Output, word for word, the lines of this listing that fall between the line with "Signup/Login (117, 47)" and the line with "Blog (17, 2564)", counting both of those lines, and no others.

● **EXTRACTED ENTRIES**:
**********
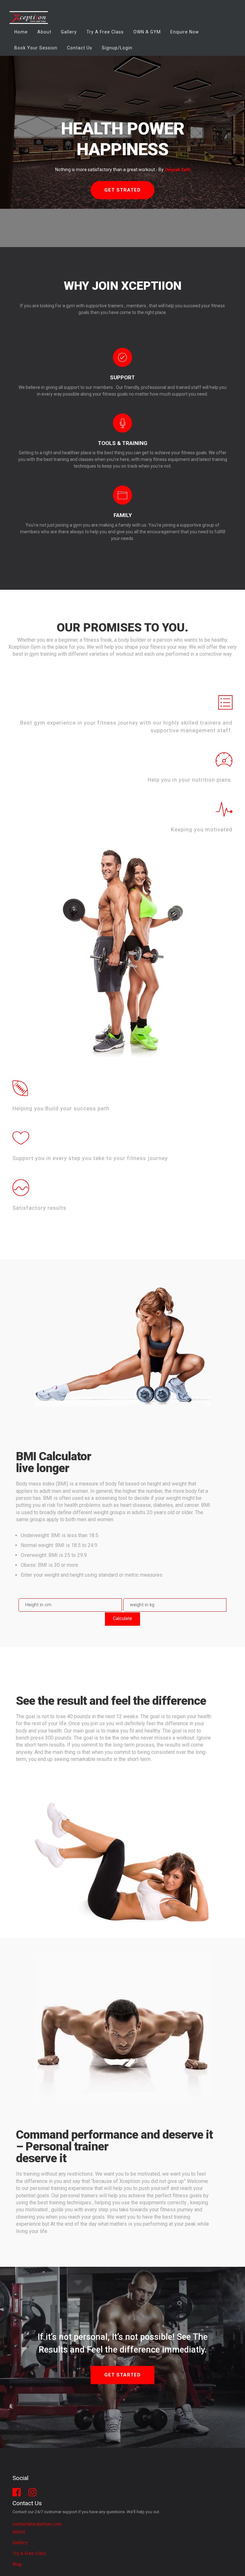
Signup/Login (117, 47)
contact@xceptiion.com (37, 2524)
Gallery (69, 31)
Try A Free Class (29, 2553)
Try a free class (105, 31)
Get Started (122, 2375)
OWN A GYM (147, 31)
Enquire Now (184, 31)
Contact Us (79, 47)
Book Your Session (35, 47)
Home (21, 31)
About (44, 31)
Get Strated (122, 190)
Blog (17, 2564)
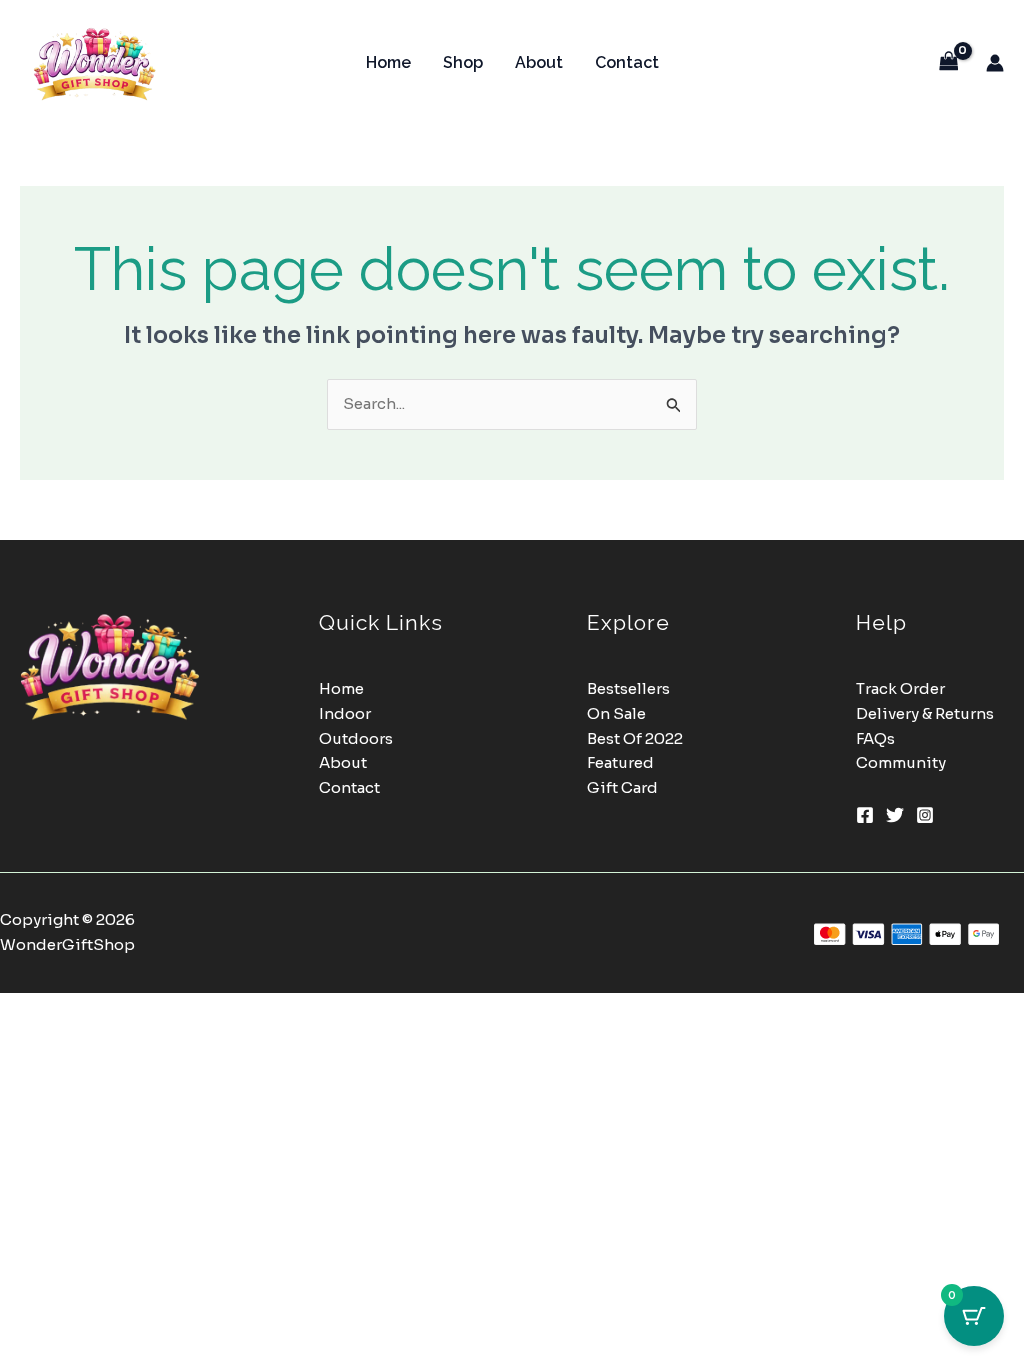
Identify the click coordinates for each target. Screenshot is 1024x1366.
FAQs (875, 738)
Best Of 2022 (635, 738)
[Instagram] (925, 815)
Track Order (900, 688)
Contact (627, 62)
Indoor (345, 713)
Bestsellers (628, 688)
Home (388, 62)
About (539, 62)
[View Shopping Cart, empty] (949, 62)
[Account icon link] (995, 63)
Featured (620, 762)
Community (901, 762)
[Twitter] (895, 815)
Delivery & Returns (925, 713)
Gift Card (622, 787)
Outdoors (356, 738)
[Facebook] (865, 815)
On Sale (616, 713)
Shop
**********
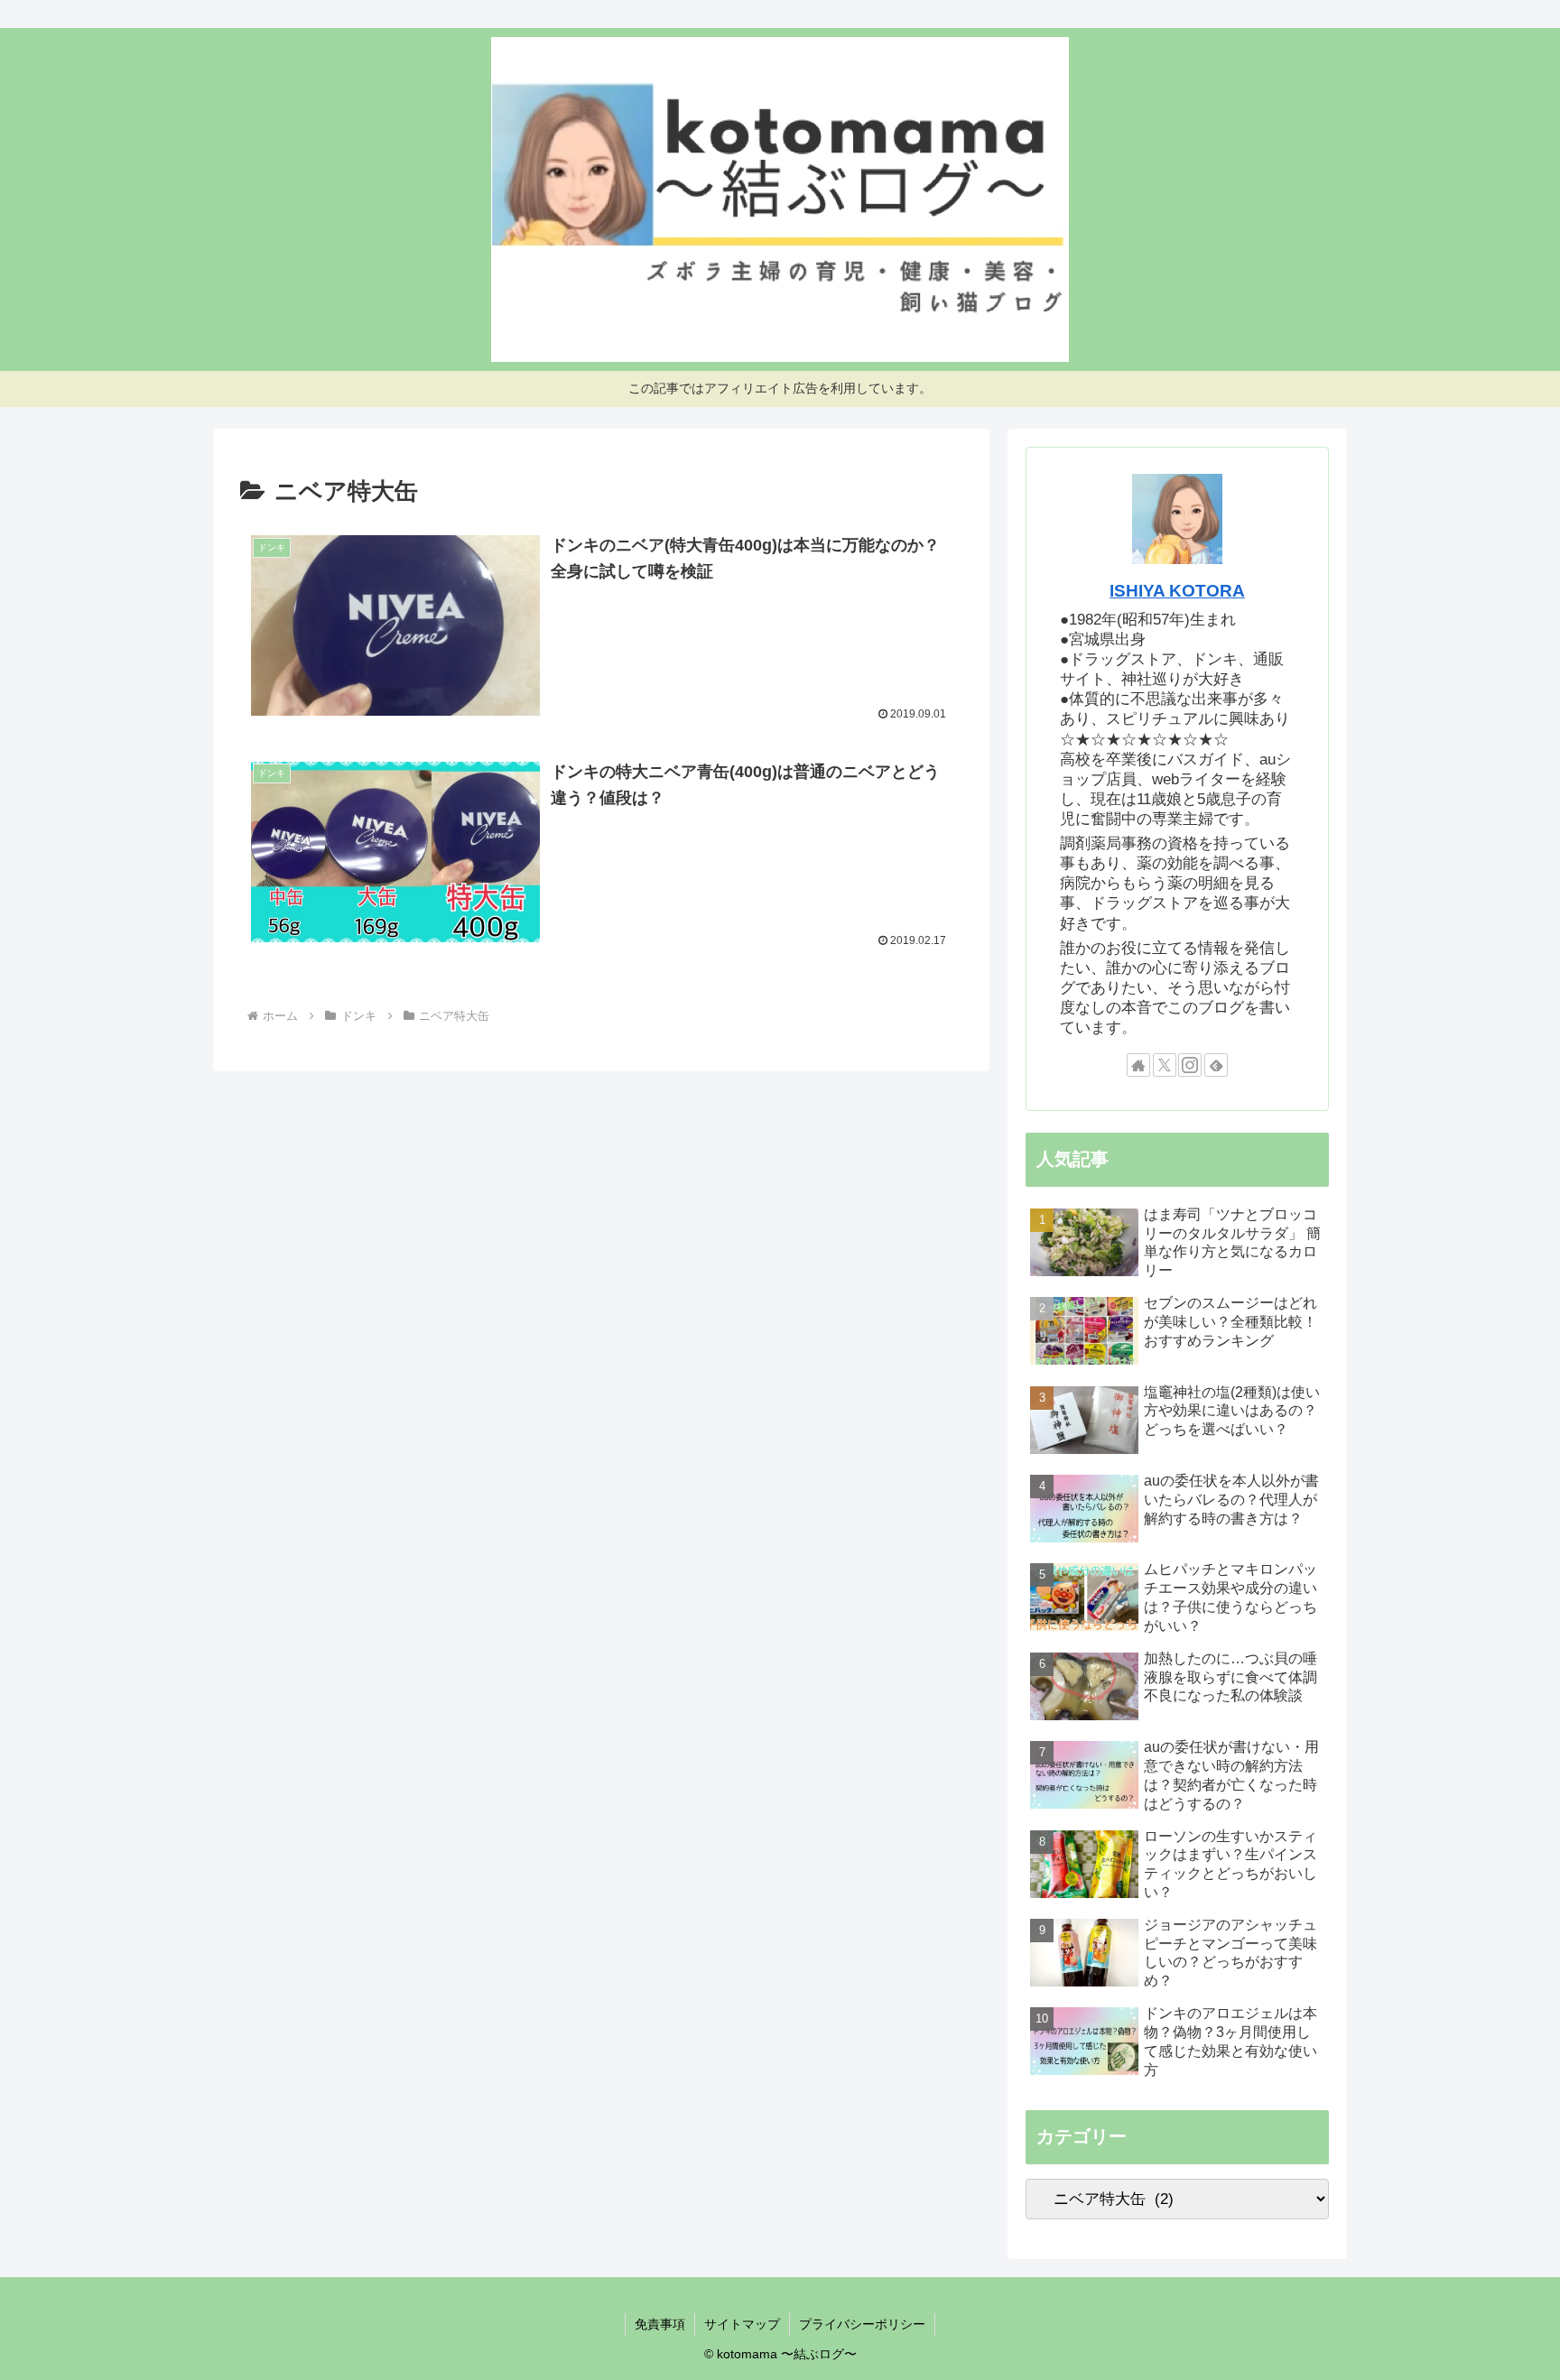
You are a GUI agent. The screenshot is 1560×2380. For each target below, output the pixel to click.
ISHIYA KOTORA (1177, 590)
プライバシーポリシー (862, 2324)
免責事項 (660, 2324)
**********
● **COMPLETED TASK**:
Signup/Login (117, 47)
contact@xceptiion.com (37, 2524)
Gallery (69, 31)
Try A Free Class (29, 2553)
Try a free class (105, 31)
Get Started (122, 2375)
OWN A GYM (147, 31)
Enquire Now (184, 31)
Contact Us (79, 47)
Book Your Session (35, 47)
Home (21, 31)
About (44, 31)
Get Strated (122, 190)
Blog (17, 2564)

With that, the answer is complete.